Joyce Mansour (1928-1986). Poetisa de origen egipcio que llamó la atención de los surrealistas desde "Cris", su primera publicación en 1953. Desde entonces participó activamente en la vida del grupo. Tanto en sus poemas como en sus cuentos, la autora dio rienda suelta a sus fantasmas obsesivos, relacionados todos ellos con el sexo y la muerte.
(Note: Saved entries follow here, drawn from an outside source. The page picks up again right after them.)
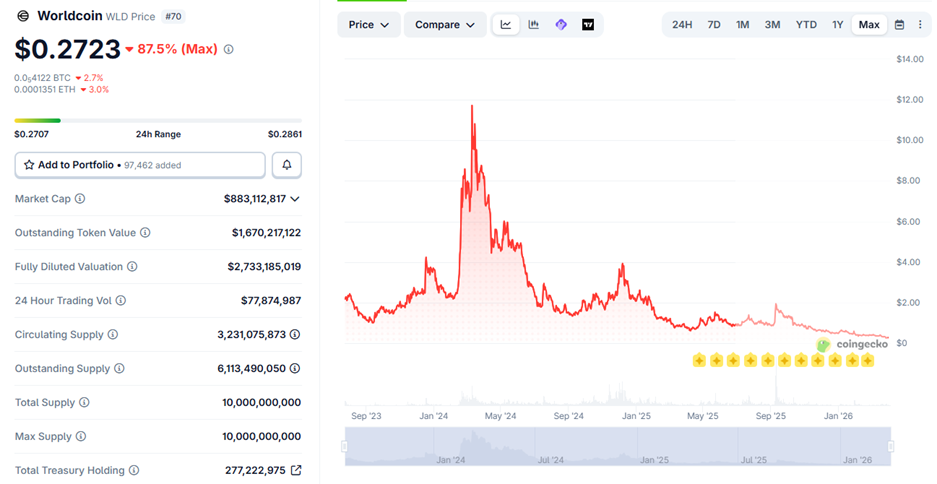
Task: Open the TradingView chart icon
Action: (x=588, y=25)
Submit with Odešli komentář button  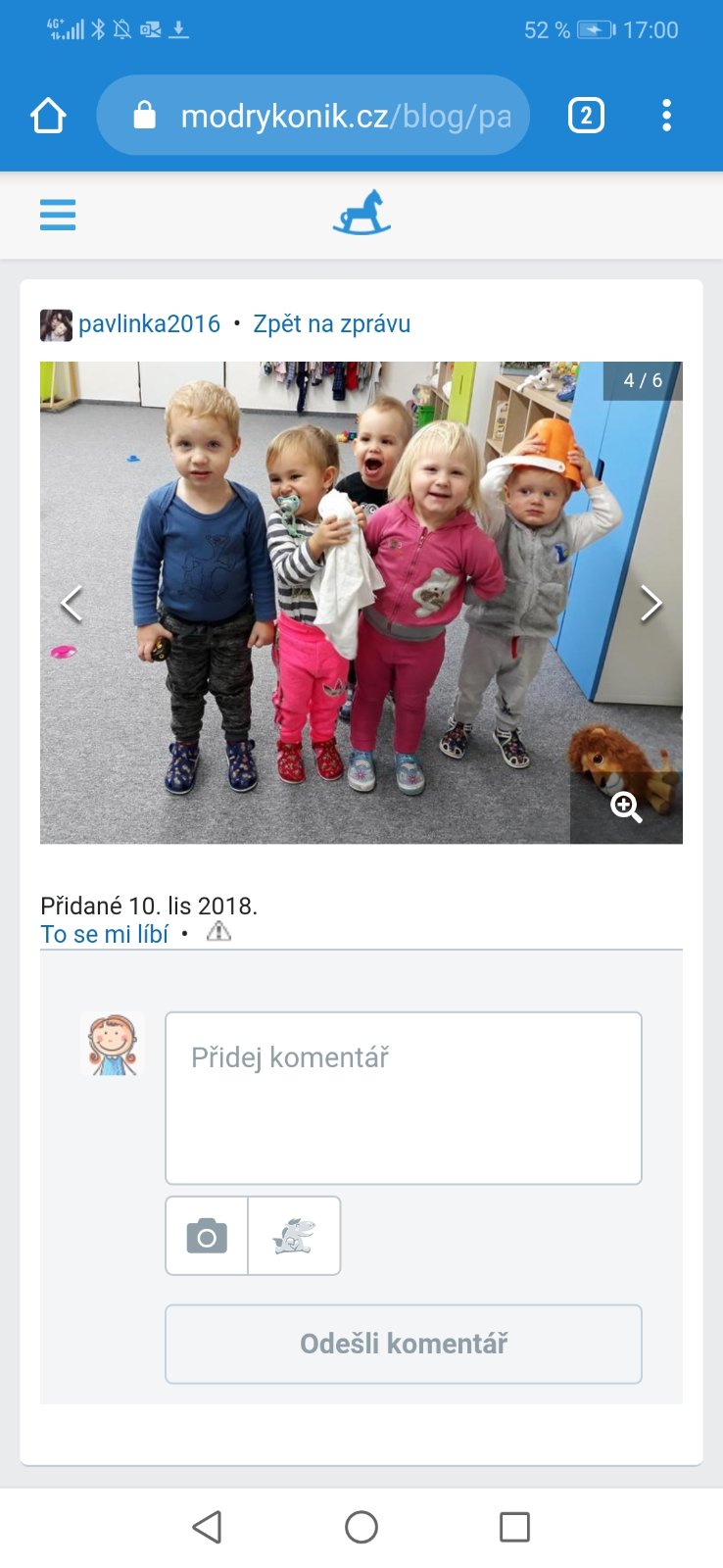(x=404, y=1344)
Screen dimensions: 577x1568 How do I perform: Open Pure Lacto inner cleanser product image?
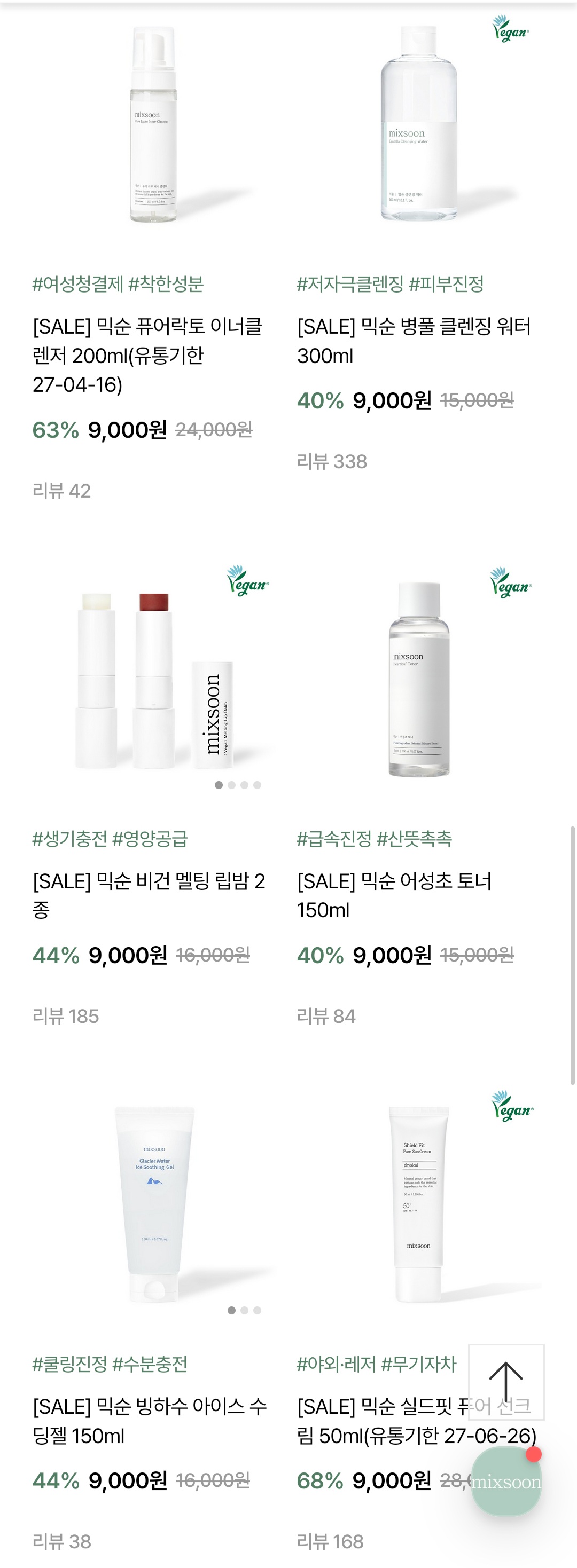click(153, 124)
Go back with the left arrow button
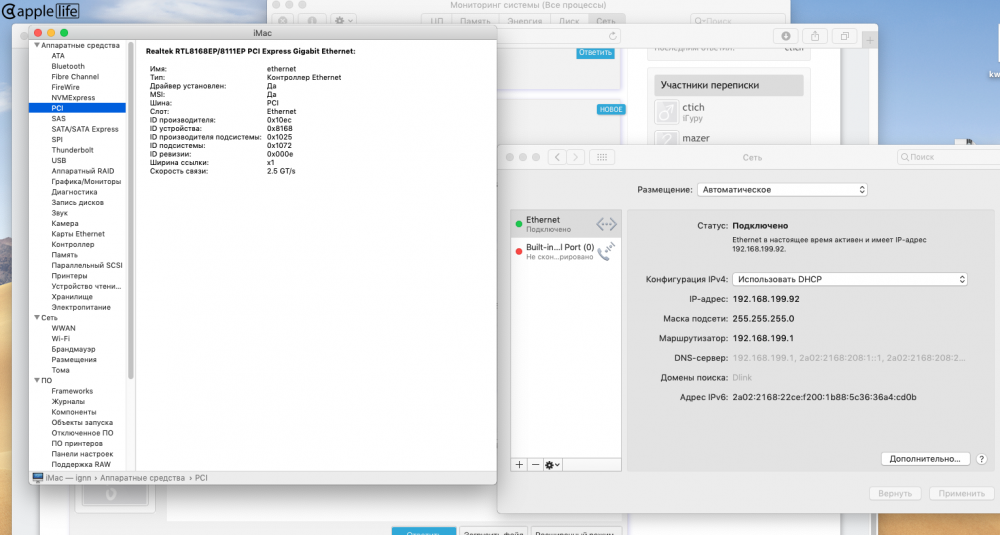The image size is (1000, 535). pyautogui.click(x=557, y=157)
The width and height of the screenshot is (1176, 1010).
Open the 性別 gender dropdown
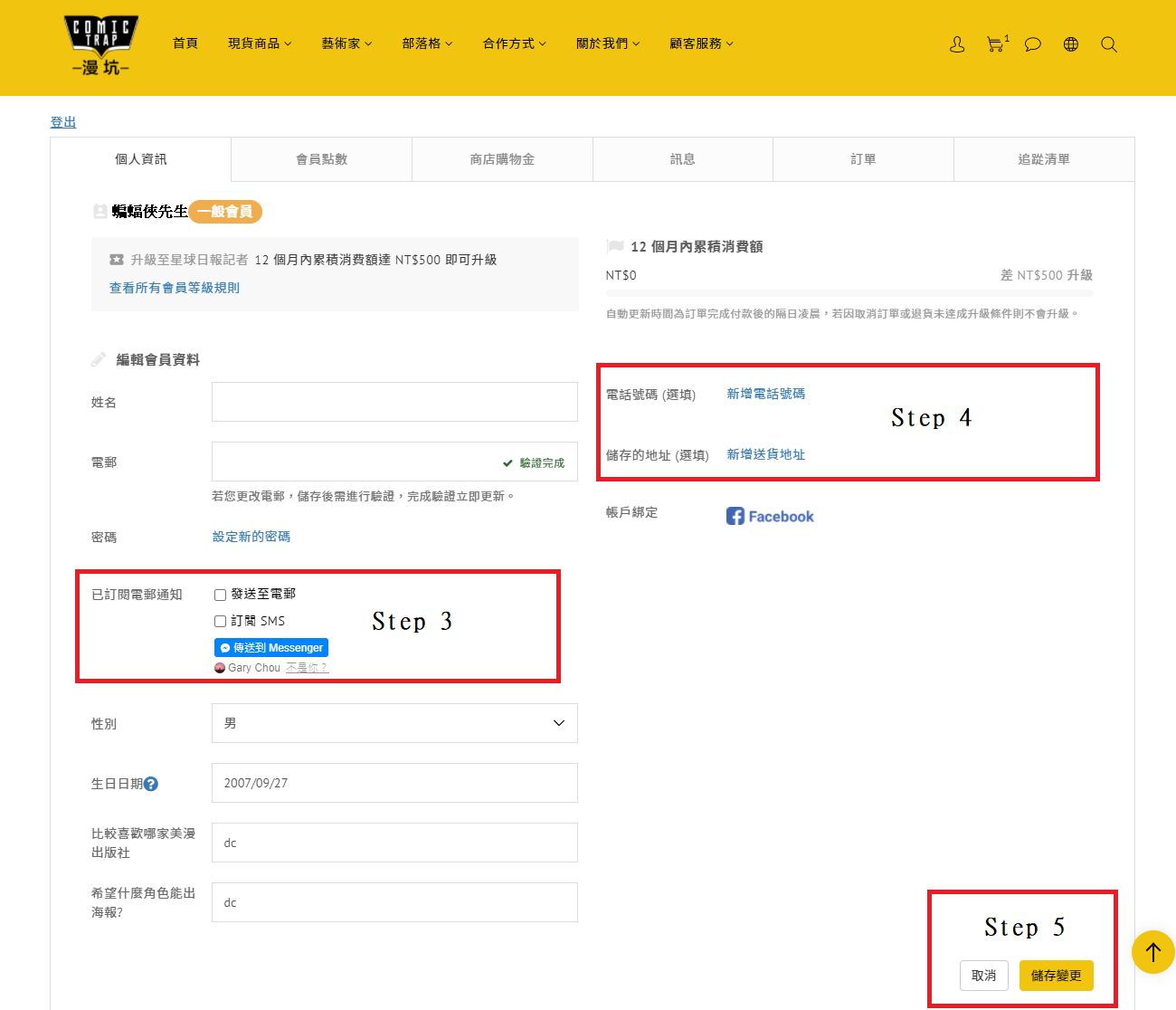394,723
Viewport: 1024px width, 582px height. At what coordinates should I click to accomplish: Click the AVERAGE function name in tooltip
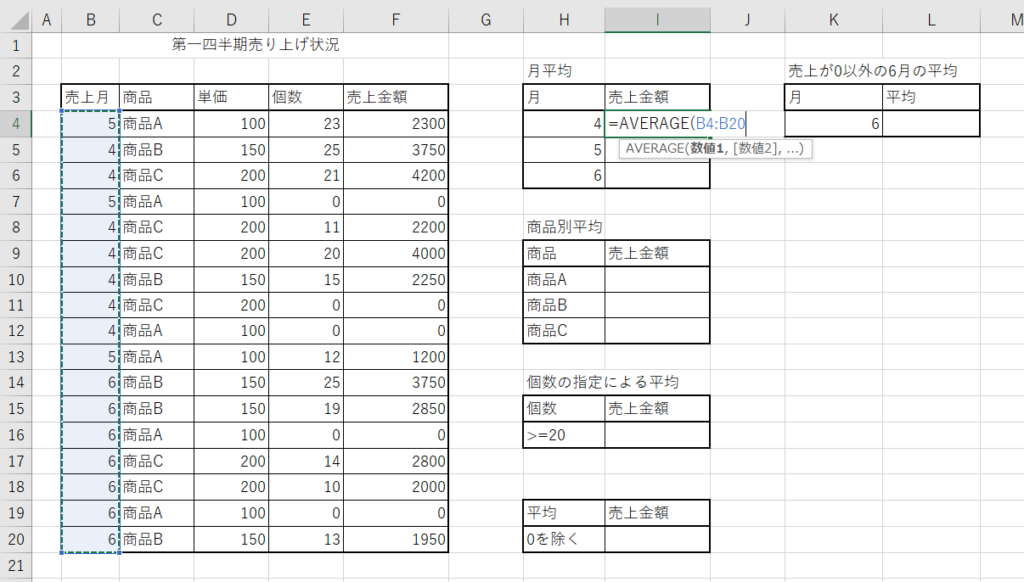point(657,148)
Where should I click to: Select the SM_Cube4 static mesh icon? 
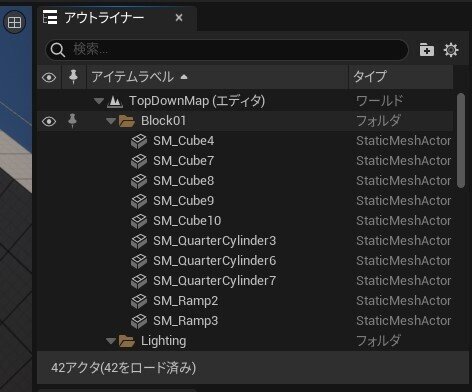click(139, 141)
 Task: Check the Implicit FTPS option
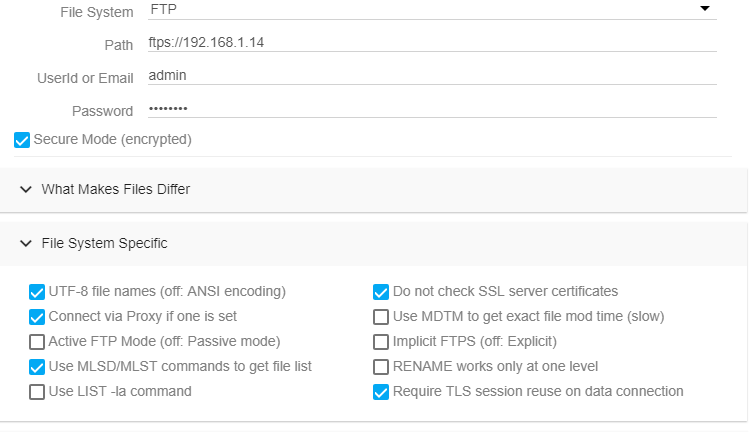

A "Les gisants satisfaits" (Las estatuas satisfechas), Breton la calificó de obra maestra del humor negro. Algunos de sus poemarios son "Déchirures" (Lágrimas), "Carré blanc" (Cuadrado blanco), "Phallus et momies" (Falos y momias), "Astres et désastres" (Astros y desastres), "Sens interdits" (Direcciones prohibidas) y "Jasmin d'hiver" (Jazmín de invierno). De su obra en prosa se destacan "Jules César" (Julio César) e "Histoires nocives" (Historias nocivas). De "Faire signe au machiniste" (Hacer señas al maquinista) de 1977 es el poema "De l'áne a l'analyste et retour" (Del asno al analista y regreso):  

Había una vez/ un rey llamado Midas/ con diez dedos culpables/ con diez dedos capaces/ y 
auríferos/ Freud hablando del gran rey mítico dice/ todo lo que toco se convierte en/ inmundicias/ en la India se dice que la avaricia/ anida en el ano/ y Midas tenía orejas de asno/ asno ano anal/ en "Piel de asno" de Perrault/ el héroe anal/ el rey enamorado de su hija/ el pene fecal/ el sádico de sonrisa muy dulce/ posee el asno que en vida/ escupía oro por el ano/ y que una vez muerto servirá como escudo contra/ el incesto/ juego de espejos/ de vidrio y de vero/ de oro y de heces/ de anillos y abrazaderas/ anamorfosis/ en el casino del inconsciente/ el pene paternal/ oficia de guía/ vean oh vean/ la piel del asno/ la fortuna del rey presente y futura/ sobre los hombros de la princesa es peso muerto/ así el oro puro se transforma en inmundicia/ tal como el falo centelleante forrado de esperma gris/ la princesa espera para desvestirse que el peligro del incesto/ se desvanezca/ Bottom de Shakespeare fue asno el tiempo de un sueño/ así pasa la noche y mi modesta canción:/ asno/ ano/ análisis/ analista/ análogo.